Playing Snake w/ Webcam-Based Controls

Using ML.NET with Unity for gesture recognition to play the classic game, Snake.

Concept

Inspired by HAND-REHA: dynamic hand gesture recognition for game-based wrist rehabilitation, this version of the classic game, Snake, uses the C# ML.NET library to train vision-based models for different directions (UP, DOWN, LEFT, RIGHT). This model is then used in Unity with a webcam to translate hand positions into controls for the snake's movements.

The project is composed of two pieces, the trainer and the game.

Trainer

The trainer is a C# console app that uses 5 different folders (UP, DOWN, LEFT, RIGHT, UNKNOWN) of various images to train a classification model.

Folder w/ training images

The image classifier uses ResNet v2 101 with 50 epochs. As this was a proof of concept project, no attempt was made to improve the effectiveness of the model.

Console window after trainer execution

The output of the trainer is a model.zip file for use in the Unity game.

Snake Game

The Snake game was created using the Unity Snake Tutorial provided by Adam Graham.

When the game is loaded, the model.zip is loaded and a singleton of the prediction engine is available for the other game objects.

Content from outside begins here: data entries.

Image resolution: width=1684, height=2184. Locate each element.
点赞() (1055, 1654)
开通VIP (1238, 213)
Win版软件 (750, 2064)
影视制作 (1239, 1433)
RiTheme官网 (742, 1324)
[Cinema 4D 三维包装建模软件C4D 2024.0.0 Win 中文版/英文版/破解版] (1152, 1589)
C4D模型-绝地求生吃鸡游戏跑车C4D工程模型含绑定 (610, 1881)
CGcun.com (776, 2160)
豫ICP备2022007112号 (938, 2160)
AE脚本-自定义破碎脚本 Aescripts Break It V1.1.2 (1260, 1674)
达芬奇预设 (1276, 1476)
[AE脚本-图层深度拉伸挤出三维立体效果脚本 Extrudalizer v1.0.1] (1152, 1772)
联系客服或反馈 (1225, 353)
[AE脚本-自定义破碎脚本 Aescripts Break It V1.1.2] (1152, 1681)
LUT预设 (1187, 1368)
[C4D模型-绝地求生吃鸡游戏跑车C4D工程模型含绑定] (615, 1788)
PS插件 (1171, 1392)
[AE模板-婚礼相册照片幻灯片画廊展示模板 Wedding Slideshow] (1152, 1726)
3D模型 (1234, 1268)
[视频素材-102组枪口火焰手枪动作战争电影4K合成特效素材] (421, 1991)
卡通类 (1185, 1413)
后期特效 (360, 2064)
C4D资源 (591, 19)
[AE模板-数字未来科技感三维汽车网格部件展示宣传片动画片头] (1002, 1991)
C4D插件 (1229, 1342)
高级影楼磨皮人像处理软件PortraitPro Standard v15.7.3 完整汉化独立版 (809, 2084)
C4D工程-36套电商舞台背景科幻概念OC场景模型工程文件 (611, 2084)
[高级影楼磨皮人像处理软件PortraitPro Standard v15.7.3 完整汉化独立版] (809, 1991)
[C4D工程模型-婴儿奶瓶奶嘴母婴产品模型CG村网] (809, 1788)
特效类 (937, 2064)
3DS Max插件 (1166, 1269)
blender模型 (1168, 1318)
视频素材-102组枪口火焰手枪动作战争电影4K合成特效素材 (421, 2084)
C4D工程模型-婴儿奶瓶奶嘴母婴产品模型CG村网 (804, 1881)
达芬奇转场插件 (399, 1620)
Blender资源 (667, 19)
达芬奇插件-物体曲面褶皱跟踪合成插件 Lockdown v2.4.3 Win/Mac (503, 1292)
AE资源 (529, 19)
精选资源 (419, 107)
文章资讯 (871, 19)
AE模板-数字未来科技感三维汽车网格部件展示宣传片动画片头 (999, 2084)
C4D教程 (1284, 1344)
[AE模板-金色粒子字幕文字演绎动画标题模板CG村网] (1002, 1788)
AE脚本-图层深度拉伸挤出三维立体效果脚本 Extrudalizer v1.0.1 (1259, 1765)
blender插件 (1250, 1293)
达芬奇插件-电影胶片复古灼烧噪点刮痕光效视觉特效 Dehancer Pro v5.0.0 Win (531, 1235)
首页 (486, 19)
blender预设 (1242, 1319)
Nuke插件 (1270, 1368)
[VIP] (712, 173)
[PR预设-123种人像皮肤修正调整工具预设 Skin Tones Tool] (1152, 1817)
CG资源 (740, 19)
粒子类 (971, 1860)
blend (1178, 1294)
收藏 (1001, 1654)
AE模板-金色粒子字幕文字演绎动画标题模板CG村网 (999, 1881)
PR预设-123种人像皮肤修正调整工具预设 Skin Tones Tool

A webcam capture script continuously generates png images from the user's webcam. An option to save these images to the local file system is also available for future training data. As each image is generated, the prediction engine is called with the png byte data.

The prediction engine raises an event each time a new prediction is generated. The snake script subscribes to this event and determines if the snake's direction should change.

Incorporating ML.NET into Unity was not straightforward, but through trial and error of different combinations of libraries, the necessary dependencies were added into the Plugins directory.